[REQUIREMENT] Starting at the line that contains "Collapse the Demo project tree node", write out every line through the last one in the records below, word for word. Leave out any pictures.
RECORDS SHOWN Block Start
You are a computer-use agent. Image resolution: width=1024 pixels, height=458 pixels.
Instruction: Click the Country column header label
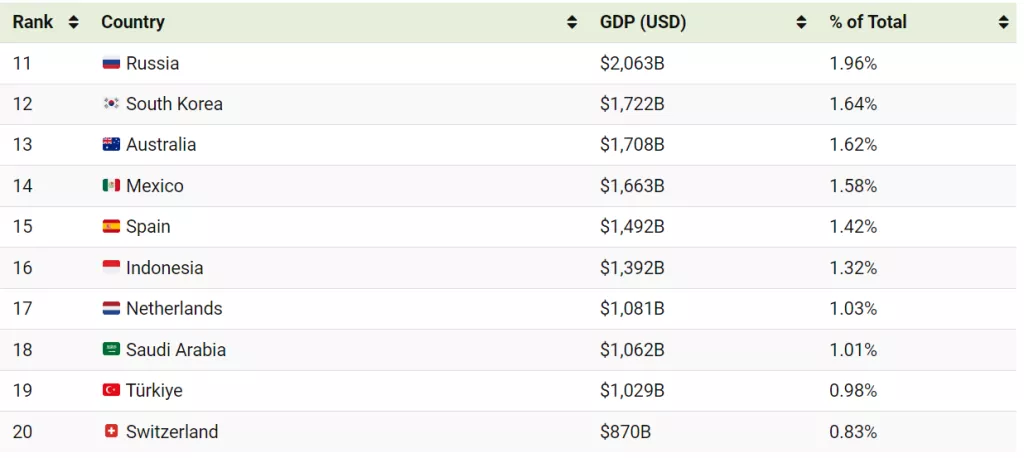(x=133, y=22)
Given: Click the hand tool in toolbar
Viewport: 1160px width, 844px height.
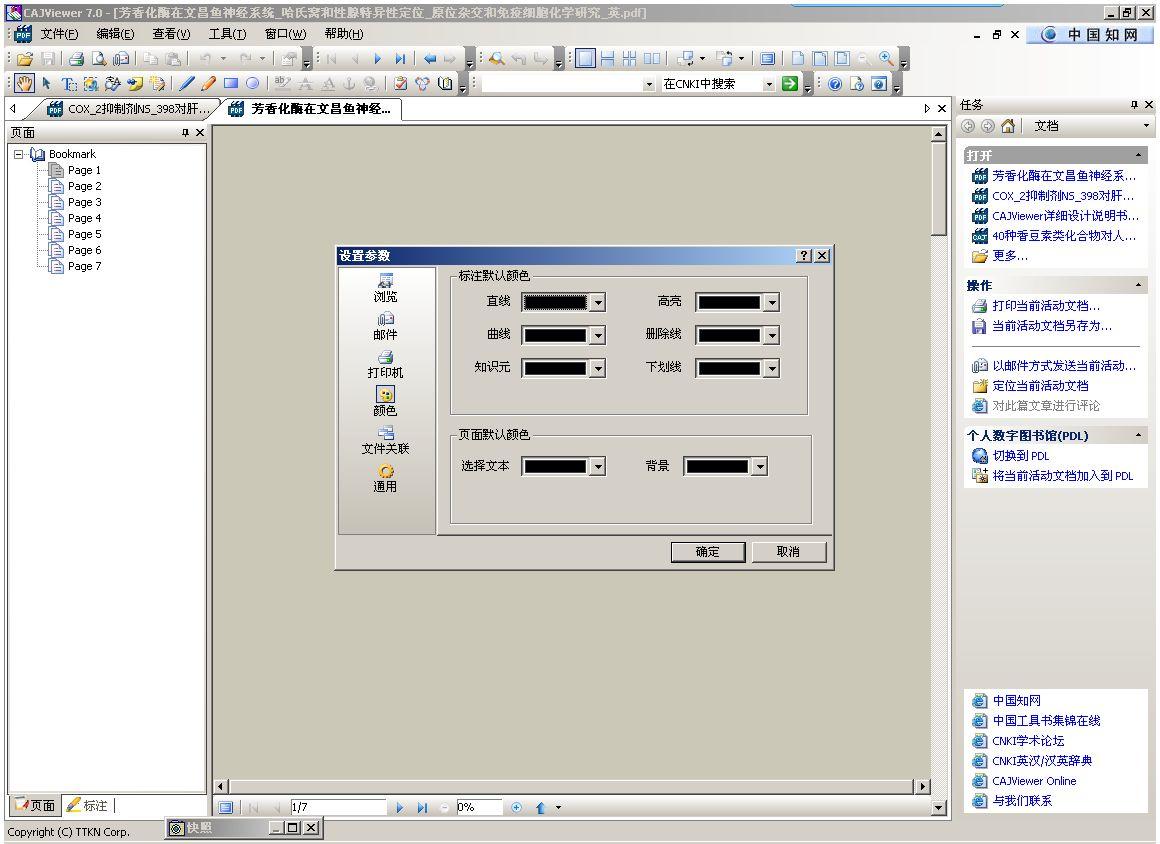Looking at the screenshot, I should click(x=25, y=84).
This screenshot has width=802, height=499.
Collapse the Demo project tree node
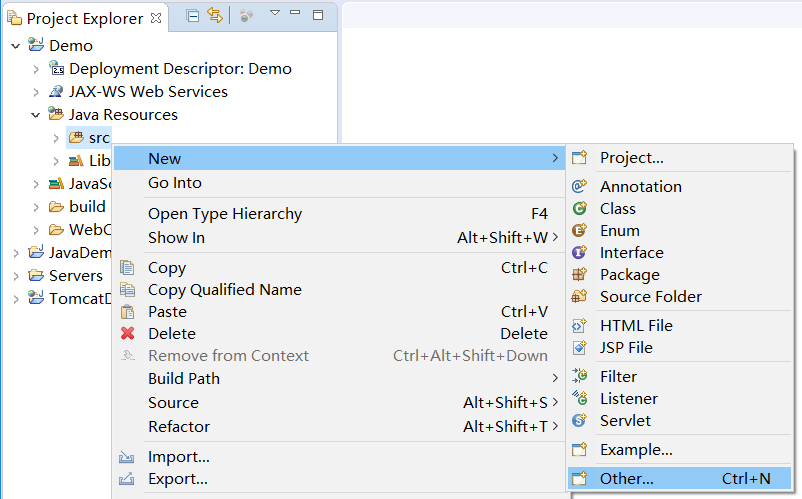(x=16, y=45)
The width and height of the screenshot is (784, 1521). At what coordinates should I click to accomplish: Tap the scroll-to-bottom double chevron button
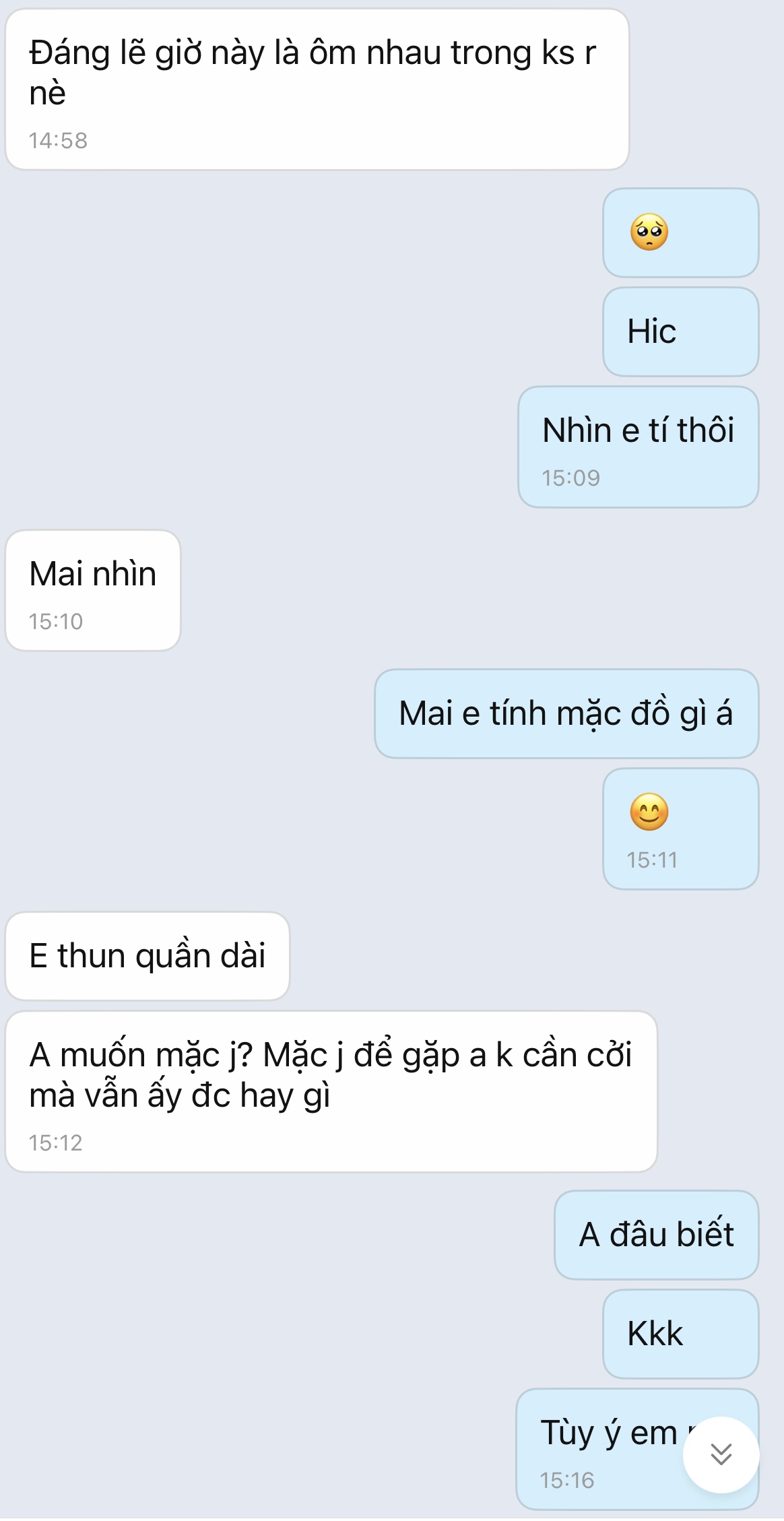tap(721, 1454)
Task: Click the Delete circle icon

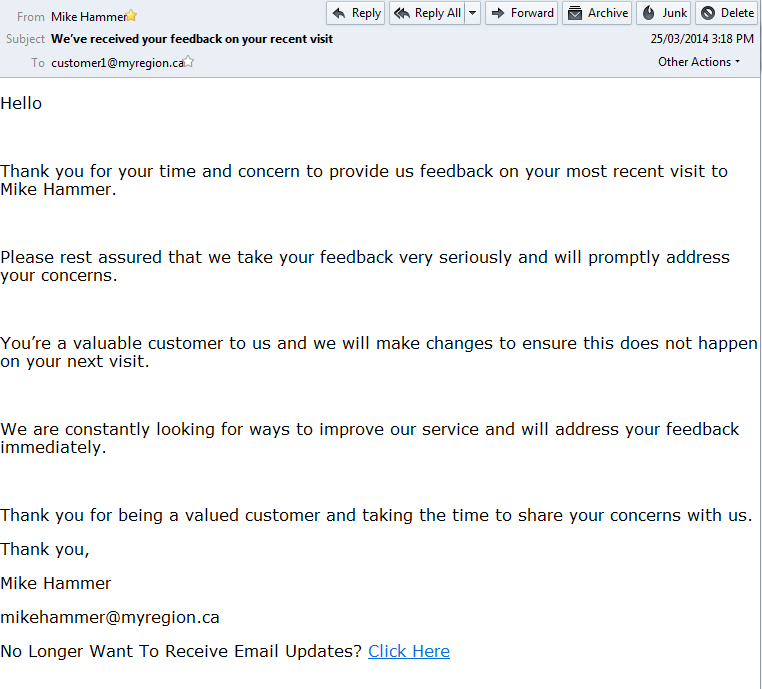Action: pyautogui.click(x=707, y=13)
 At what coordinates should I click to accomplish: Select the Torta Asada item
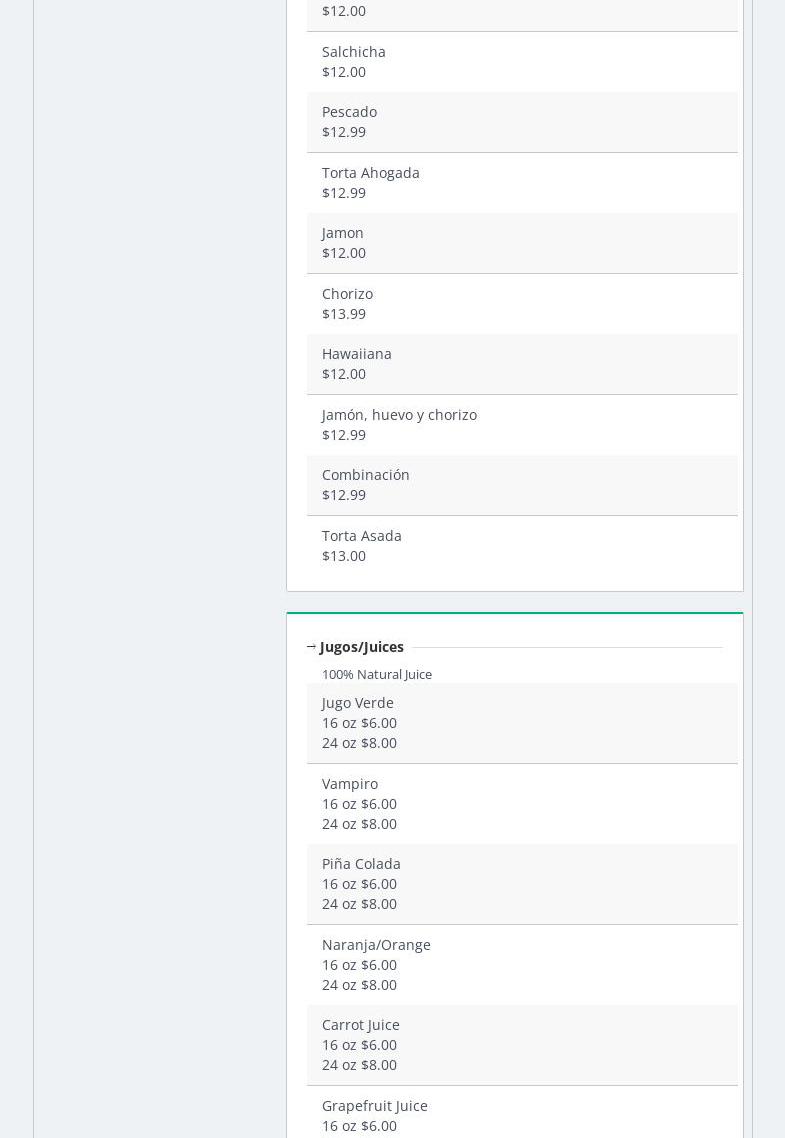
RECORDS SHOWN Block End
[OUTPUT OF THE TASK]
Collapse the Demo project tree node
(x=16, y=45)
The width and height of the screenshot is (784, 1521). At what coordinates should I click to accomplish: Tap the scroll-to-bottom double chevron button
tap(721, 1454)
Task: Click the Delete circle icon

Action: pyautogui.click(x=707, y=13)
 At what coordinates should I click to accomplish: Select the Torta Asada item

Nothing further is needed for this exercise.